Text segment =>
Agents on FHIR



Agents on FHIR — July 9, 2026
Arjun Sanyal
Principal Antidote Solutions
Nikolai Ryzhikov
CTO at Health Samurai
Gino Canessa
Principal Software Engineer at Microsoft
Olim Saidov
Full Stack Engineer Health Samurai
Jul 9, 2026
Topics discussed:
- Sam walked a fictional 76-year-old with a hip fracture, diabetes and obesity from hospital into home care. Agents matched her against the FHIR server, pulled her existing conditions and vitals through tools, filled out an admission profile conversationally, then handed it to a care plan writer that consults specialist expert agents — diabetes, obesity, home care, and notably not hypertension, because she doesn't have it. The output is a FHIR CarePlan, with each activity also rendered as a BPMN diagram and deployed to an automation engine that then drives the nurse's home visit deterministically. The reason for the diagrams is a hypothesis worth testing: a clinician can spot and correct a problem in a picture faster than in a block of prose describing what the system will do. Asked to raise a CGM alert threshold to above 200 for more than two hours, the system re-consulted the other experts for cross-dependencies before changing anything; and an AI watching the home visit later noticed a high blood pressure reading and proposed adding daily BP monitoring as a suggestion rather than an edit — it doesn't move the plan out from under anyone.

What to do =>
A: In the Agents on FHIR summary, which specialist expert agent does the care plan writer not consult, and why?
B: Write the next part of the Agents on FHIR session summary, continuing after its last sentence.
The rows that come next have nothing to do with the Agents on FHIR summary.

Study material =>
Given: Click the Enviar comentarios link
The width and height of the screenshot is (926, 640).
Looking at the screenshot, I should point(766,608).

---

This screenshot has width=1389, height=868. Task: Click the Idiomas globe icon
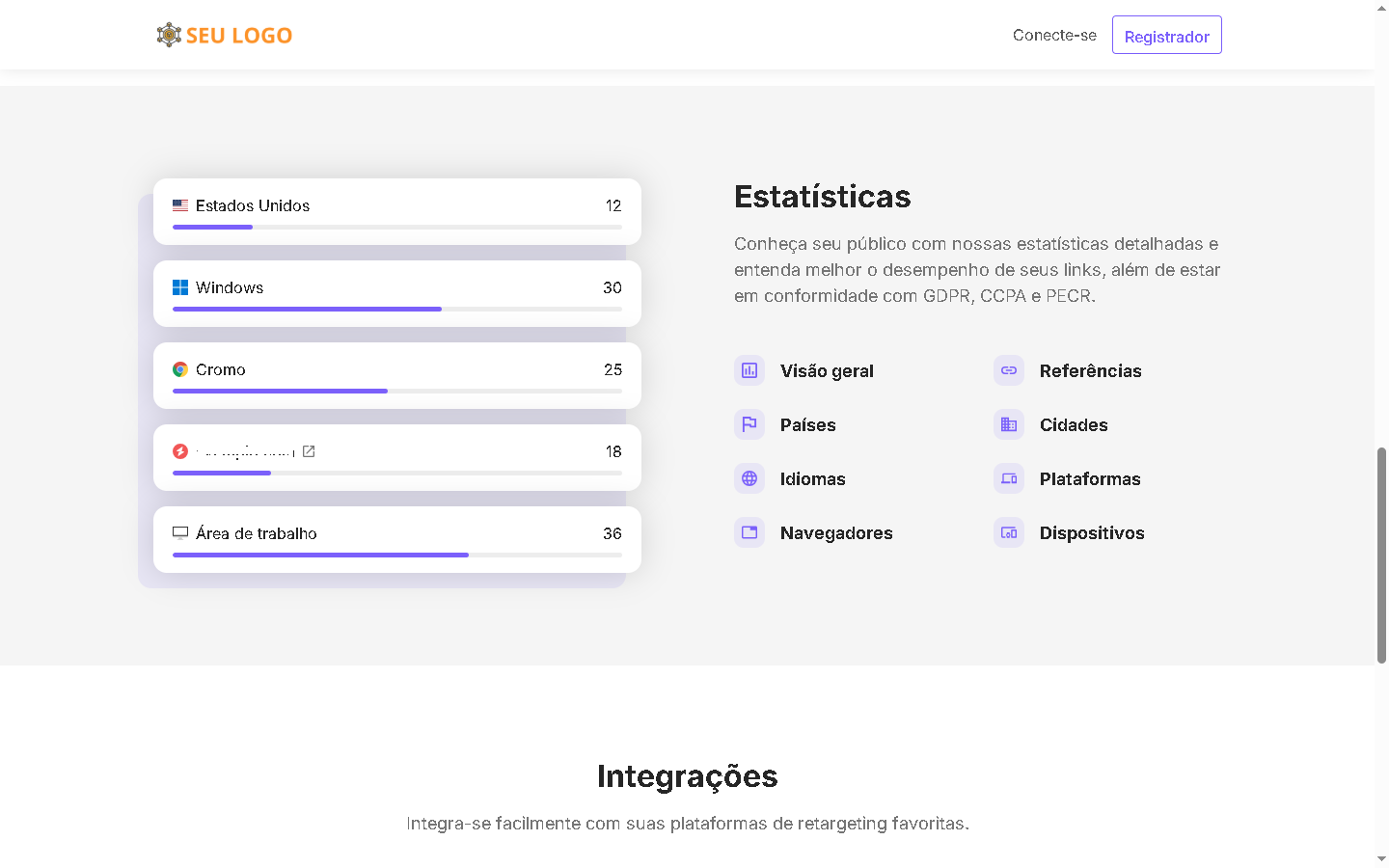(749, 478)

Task results =>
A: It does not consult a hypertension expert because the patient doesn't have hypertension.

B:
- Sam's follow-up question was the honest one: those expert agents were prompts he hand-wrote, and he isn't a clinician. So can they be generated from clinical practice guidelines instead? The workflow extracts the decisions from a guideline as DMN — a reviewable decision table any rules engine can execute — and builds a care plan writer per guideline that calls those decisions over MCP. The hypertension guideline wants more than two qualifying readings before treatment; given a note with a single 140/90, the agent correctly recommended obtaining out-of-office measurements rather than starting treatment. Provenance resources mark what was AI-asserted and link each activity back to its source guideline.
- Malte Sussdorff raised the objection the demo invites: agents visibly making clinical suggestions and writing a plan that a doctor merely reviews looks a lot like a clinical decision support system, which drags you into medical device registration. Sam agreed it's fair and argued the mitigation is to push as much as possible into deterministic DMN and BPMN, shrinking the part where a non-deterministic model is making a judgement — and to pick use cases like discharge planning or home care admission, where no diagnostic decision is being made at all. Malte described the line his own team draws: an LLM can show a doctor possible diagnoses, but nothing reaches the FHIR store until the doctor reads it, decides, and re-enters it — the doctor has to be the decision-maker of record, not a rubber stamp.
- Sam's broader claim: using AI to generate more narrative is missing the point — you're adding another document for another AI to summarise later, when the value is in actionable output like BPMN processes and structured FHIR. He'd also like FHIR to represent things like a differential diagnosis, since a note exists partly to capture the doctor's thinking, and a model can only capture what it thinks that thinking was. Giulia Baldini pushed back from the European side: clinicians still need narrative — the discharge letter has to look a certain way — and the people she's worked with won't adopt this quickly, so something is needed in the middle. Sam agreed on the timeline while wanting to skip the narrative layer wherever possible.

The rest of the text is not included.